Explainable label guided lightweight network with axial transformer encoder for early detection of oral cancer.
Journal:
Scientific reports
PMID:
39984521
Abstract
Oral cavity cancer exhibits high morbidity and mortality rates. Therefore, it is essential to diagnose the disease at an early stage. Machine learning and convolution neural networks (CNN) are powerful tools for diagnosing mouth and oral cancer. In this study, we design a lightweight explainable network (LWENet) with label-guided attention (LGA) to provide a second opinion to the expert. The LWENet contains depth-wise separable convolution layers to reduce the computation costs.

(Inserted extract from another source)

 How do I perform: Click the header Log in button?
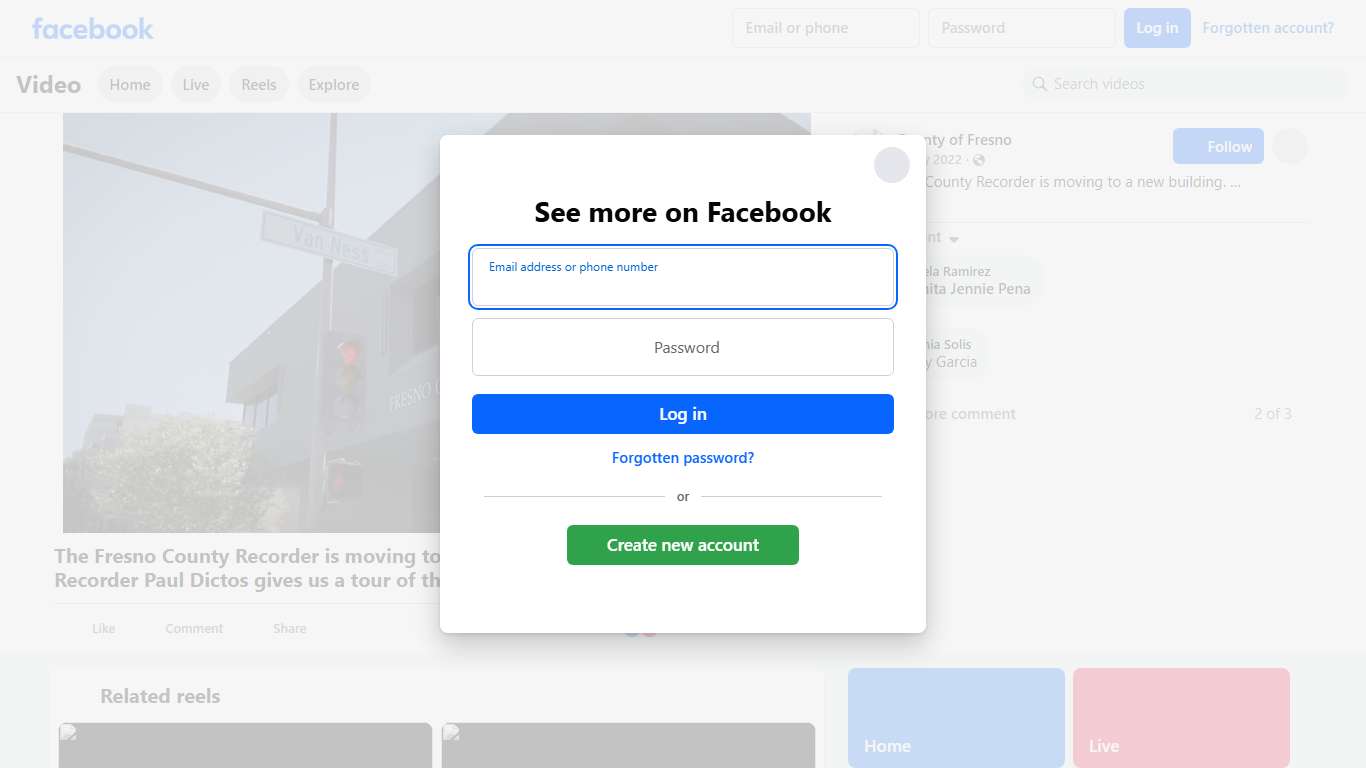[1157, 28]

Moreover, the LGA module provides label consistency to the neighbor pixel and improves the spatial features. Furthermore, AMSA (axial multi-head self-attention) based ViT encoder incorporated in the model to provide global attention. Our ViT (vision transformer) encoder is computationally efficient compared to the classical ViT encoder. We tested LWRNet performance on the MOD (mouth and oral disease) and OCI (oral cancer image) datasets, and results are compared with the other CNN and ViT (vision transformer) based methods. The LWENet achieved a precision and F1-scores of 96.97% and 98.90% on the MOD dataset, and 99.48% and 98.23% on the OCI dataset, respectively. By incorporating Grad-CAM, we visualize the decision-making process, enhancing model interpretability. This work demonstrates the potential of LWENet with LGA in facilitating early oral cancer detection.